> _Extrait du document_
+++++

Strasbourg, dimanche 19 septembre, 8h45
Nous avions déjà pris un petit-déjeuner avec Stéphane Degout à Paris, en novembre 2019, pour échanger sur sa carrière et la nouvelle production des Noces de Figaro, mise en scène par James Gray, au Théâtre des Champs-Élysées. Le baryton y interprétait un Comte Almaviva détestable, sadique et violent. Deux ans plus tard, autre ambiance, nouvelle rencontre et toujours un petit-déjeuner mais cette fois-ci à Strasbourg, au lendemain d’un récital avec Simon Lepper au piano, à l’Opéra national du Rhin. Une soirée à la tonalité sombre et nocturne, musicalement exigeante. Un Liederabend à l’ombre de Wozzeck, rôle que Stéphane Degout interprétera pour la première fois en novembre à Toulouse dans une nouvelle mise en scène signée, cette fois-ci, Michel Fau.
Notre baryton a déjà fait un tour de ville matinal en dehors du flot de touriste et nous le retrouvons place Broglie légèrement contrarié. La boulangerie convoitée est fermée malgré les informations délivrées sur le net. Qu’à cela ne tienne, l’homme a de la ressource. Lui qui est souvent surpris de l’intérêt porté par les journalistes à son Instagram culinaire connaît les bonnes adresses. Les quelques minutes qui porteront nos estomacs vers les croissants locaux sont déjà l’occasion de percevoir que Stéphane Degout n’est pas totalement satisfait de sa prestation de la veille. Rien d’étonnant chez les artistes en général et celui-ci en particulier quand on sait quel niveau d’exigence et d’excellence il met dans chacune de ses réalisations artistiques, qu’elles soient scéniques ou discographiques. Silencieux devant cette constatation qui ne demande d’ailleurs aucun écho chez l’auteur de ces lignes, ce dernier se contentera donc de commencer promptement la dégustation de son roulé aux raisins. Il en profitera tout de même pour interroger le baryton sur la genèse de ce programme de récital sombre et exigeant où se côtoient Mahler, Fauré, Schumann, Poulenc et Pfitzner.

+++++

> _Extraits des entrées_
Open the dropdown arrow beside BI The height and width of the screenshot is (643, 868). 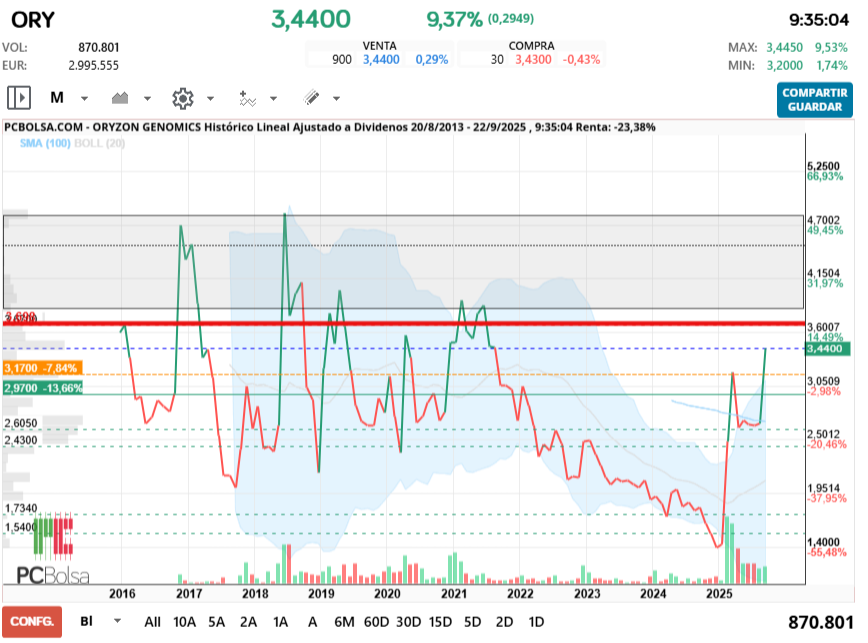[x=118, y=621]
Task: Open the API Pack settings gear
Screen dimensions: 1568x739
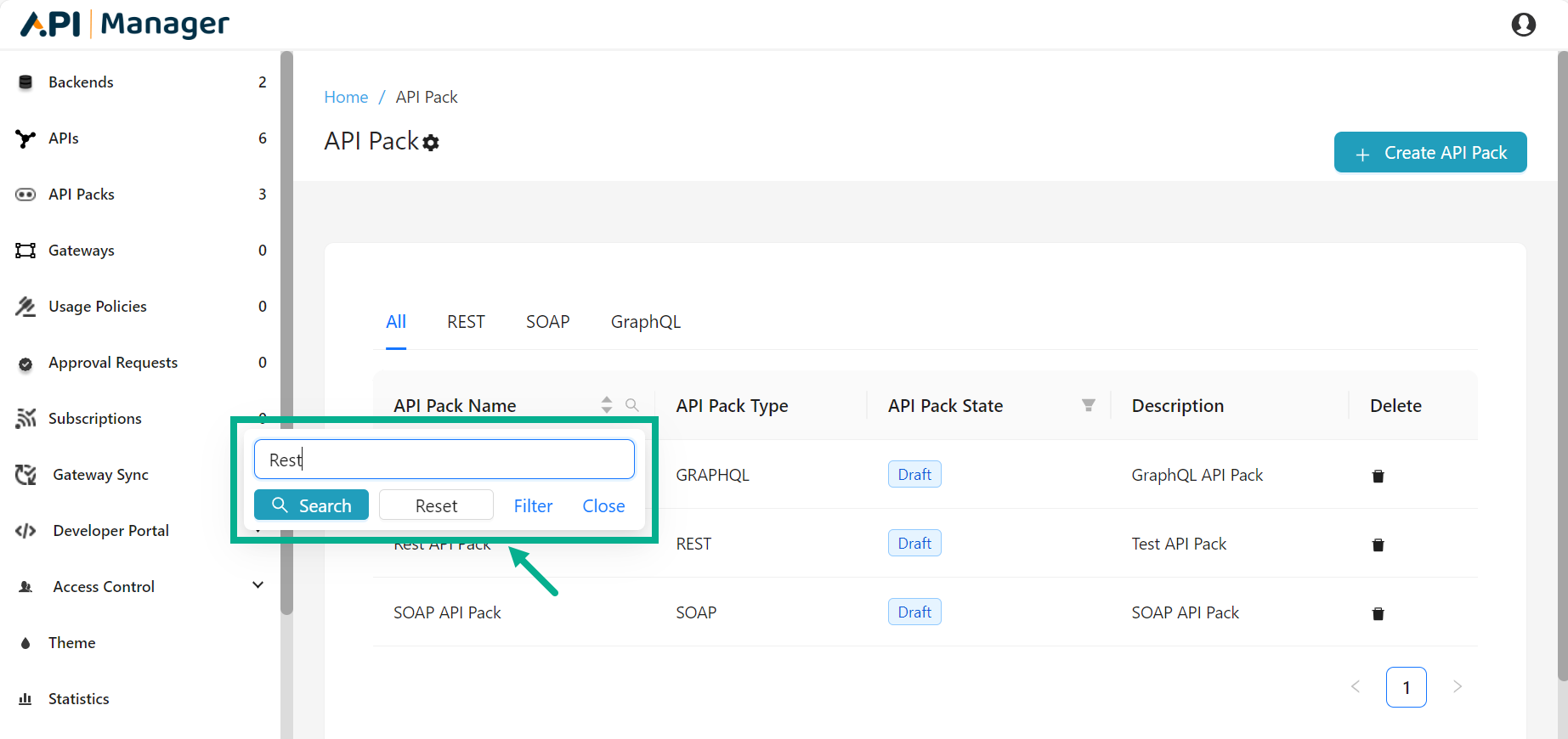Action: click(431, 143)
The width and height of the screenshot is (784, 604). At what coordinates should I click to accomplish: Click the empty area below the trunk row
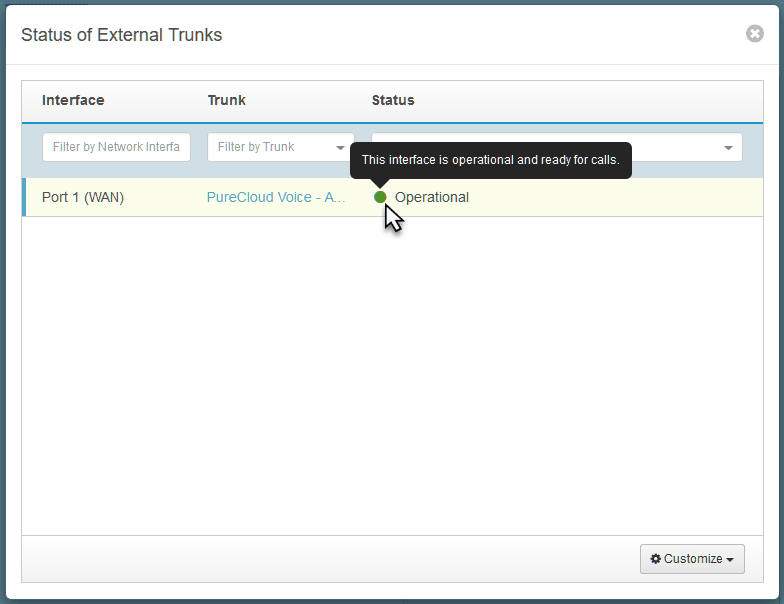(x=392, y=370)
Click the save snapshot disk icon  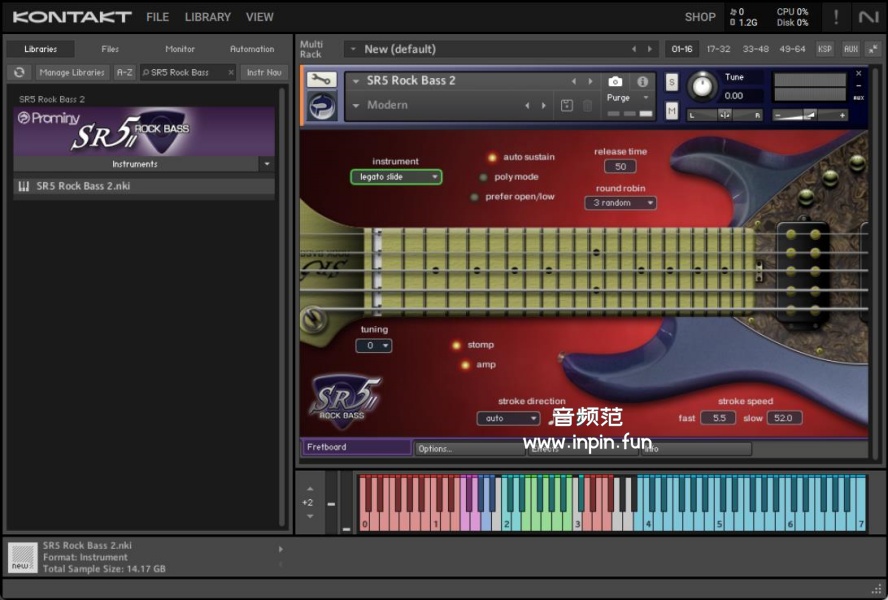567,105
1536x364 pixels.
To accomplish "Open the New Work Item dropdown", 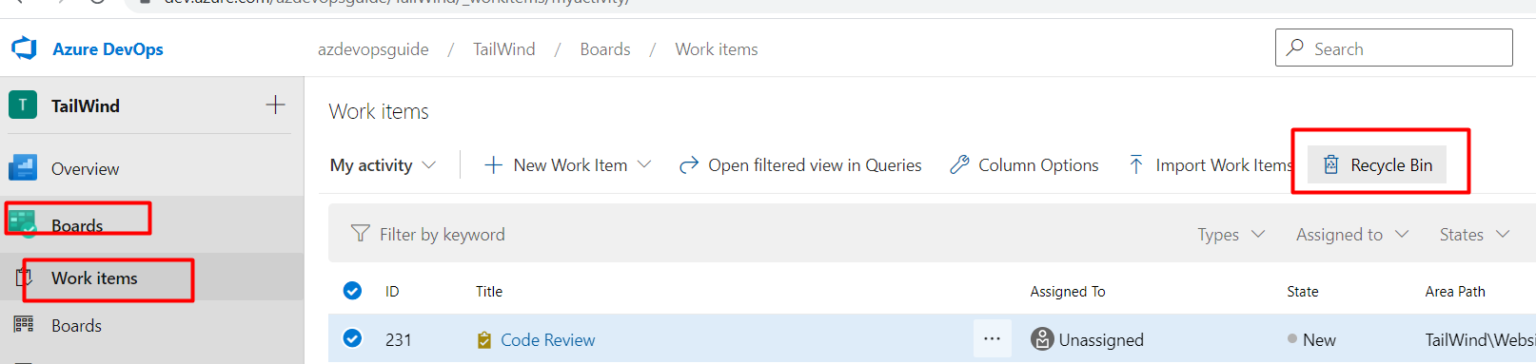I will click(567, 166).
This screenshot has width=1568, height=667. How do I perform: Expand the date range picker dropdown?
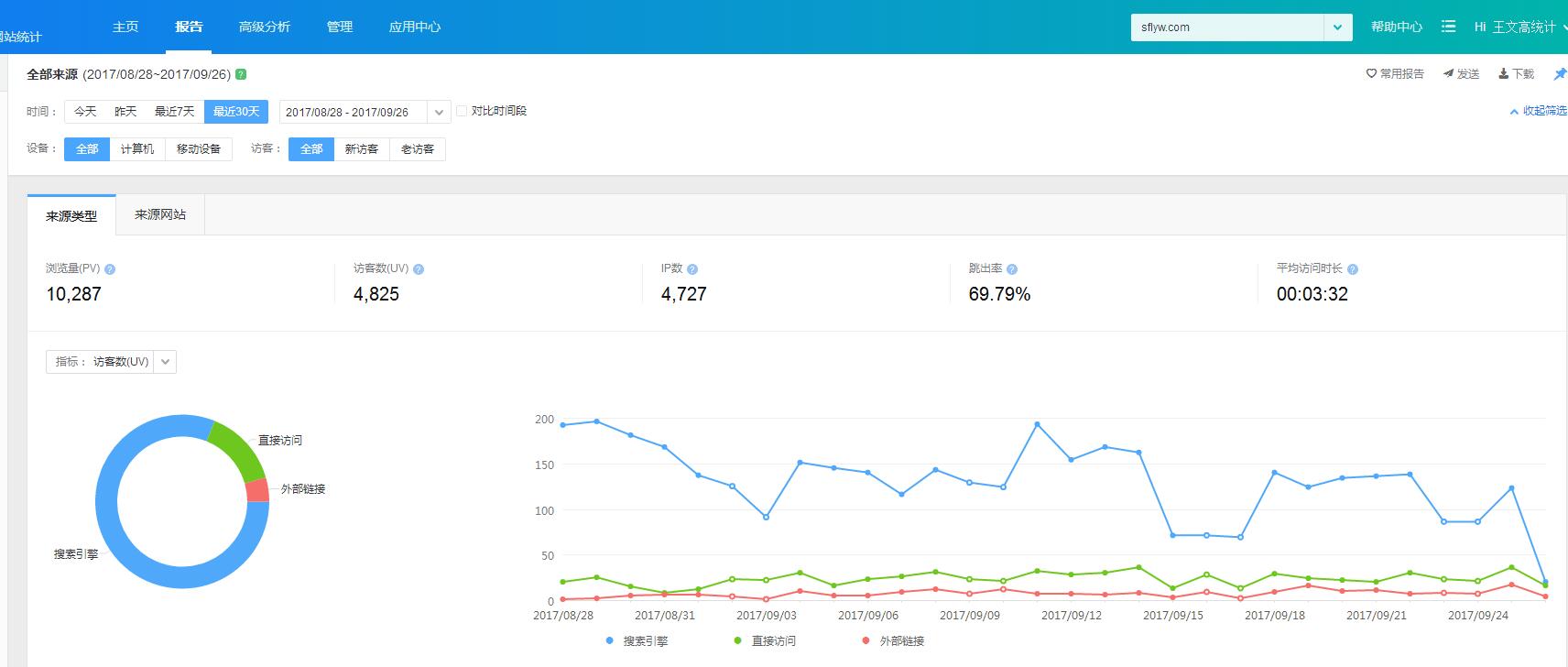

+++++

> _Tâche proposée A_
Recopiez le passage de l'article sur Stéphane Degout allant de "Strasbourg, dimanche 19" jusqu'à "fois-ci, Michel Fau.".
> _Tâche proposée B_
Répondez à ces questions d'après l'article sur Stéphane Degout :
(i) Qui signait la mise en scène des Noces de Figaro au Théâtre des Champs-Élysées ?
(ii) Dans quelle ville et en quel mois Stéphane Degout interprétera-t-il Wozzeck pour la première fois ?
(iii) Quelle viennoiserie l'auteur de ces lignes commence-t-il à déguster ?

> _Résultat A_
Strasbourg, dimanche 19 septembre, 8h45
Nous avions déjà pris un petit-déjeuner avec Stéphane Degout à Paris, en novembre 2019, pour échanger sur sa carrière et la nouvelle production des Noces de Figaro, mise en scène par James Gray, au Théâtre des Champs-Élysées. Le baryton y interprétait un Comte Almaviva détestable, sadique et violent. Deux ans plus tard, autre ambiance, nouvelle rencontre et toujours un petit-déjeuner mais cette fois-ci à Strasbourg, au lendemain d’un récital avec Simon Lepper au piano, à l’Opéra national du Rhin. Une soirée à la tonalité sombre et nocturne, musicalement exigeante. Un Liederabend à l’ombre de Wozzeck, rôle que Stéphane Degout interprétera pour la première fois en novembre à Toulouse dans une nouvelle mise en scène signée, cette fois-ci, Michel Fau.

> _Résultat B_
(i) James Gray.
(ii) À Toulouse, en novembre.
(iii) Un roulé aux raisins.